JERUSALEM (AFP) – US President Barack Obama said in an Israeli TV interview broadcast on Thursday it is highly unlikely the Jewish state would surprise Washington with an attack on Iran’s nuclear facilities.
“It is unacceptable for Iran to posses nuclear weapons and we are going to do everything we can to prevent that happening,” Obama told Israel’s Channel 2 television in the interview taped on Wednesday.
“I think the relationship between the US and Israel is sufficiently strong that neither of us try to surprise each other,” he said, when asked if he was concerned Israel could catch the US off guard with an attack on Iran’s nuclear facilities.
“We try to coordinate on issues of mutual concern and that approach is one Prime Minister (Benjamin) Netanyahu is committed to,” Obama said.
Israel, which has the Middle East’s sole if undeclared nuclear arsenal, regards Iran as its principal threat after repeated predictions by the Islamic republic’s hardline President Mahmoud Ahmadinejad of the Jewish state’s demise.
Along with the West, it suspects Iran of trying to develop atomic weapons under the guise of a civilian nuclear programme, a claim Tehran denies.
Israel has backed US-led efforts to prevent Iran developing a nuclear weapons capability through sanctions, but has also refused to rule out military force.
In 1981, Israel bombed an Iraqi nuclear reactor and reportedly also attacked a suspected Syrian nuclear facility in 2007.
Obama said despite Iranian denials, “all indicators are they are pursuing nuclear weapons,” and preventing this was a priority for him.

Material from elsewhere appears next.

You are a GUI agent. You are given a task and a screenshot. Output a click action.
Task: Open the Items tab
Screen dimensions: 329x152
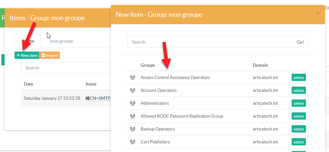click(28, 41)
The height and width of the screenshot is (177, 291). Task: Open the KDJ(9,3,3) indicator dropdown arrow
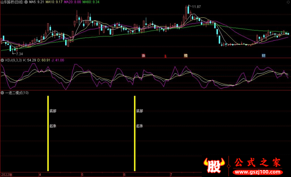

“The single most important threat to Israel, Iran and its potential possession of a nuclear weapon, has been my number one foreign policy priority in the last 18 months,” the US president said.
“We will continue to keep the door open for a diplomatic resolution of this challenge,” he said, adding that “I assure you I have not taken options off the table.”
Iran insists its nuclear programme is aimed solely at power generation and medical research and says the international community should focus its attention on Israel, which, unlike Iran, is not a signatory to the nuclear Non-Proliferation Treaty.
Ahmadinejad said on Thursday that new sanctions recently slapped on his country by Western nations would not alter Tehran’s nuclear programme.
No matter how many sanctions resolutions are approved, “there will be no minor change in our nuclear programme,” he said through a translator after attending a summit in Nigeria.
“Those resolutions are only paper. What’s going to shape our future is our determination.”
Obama gave the interview, his first to an Israeli channel since taking office, during a visit to the United States by Israeli Prime Minister Benjamin Netanyahu, which has been hailed as a fence-mending trip between the two leaders.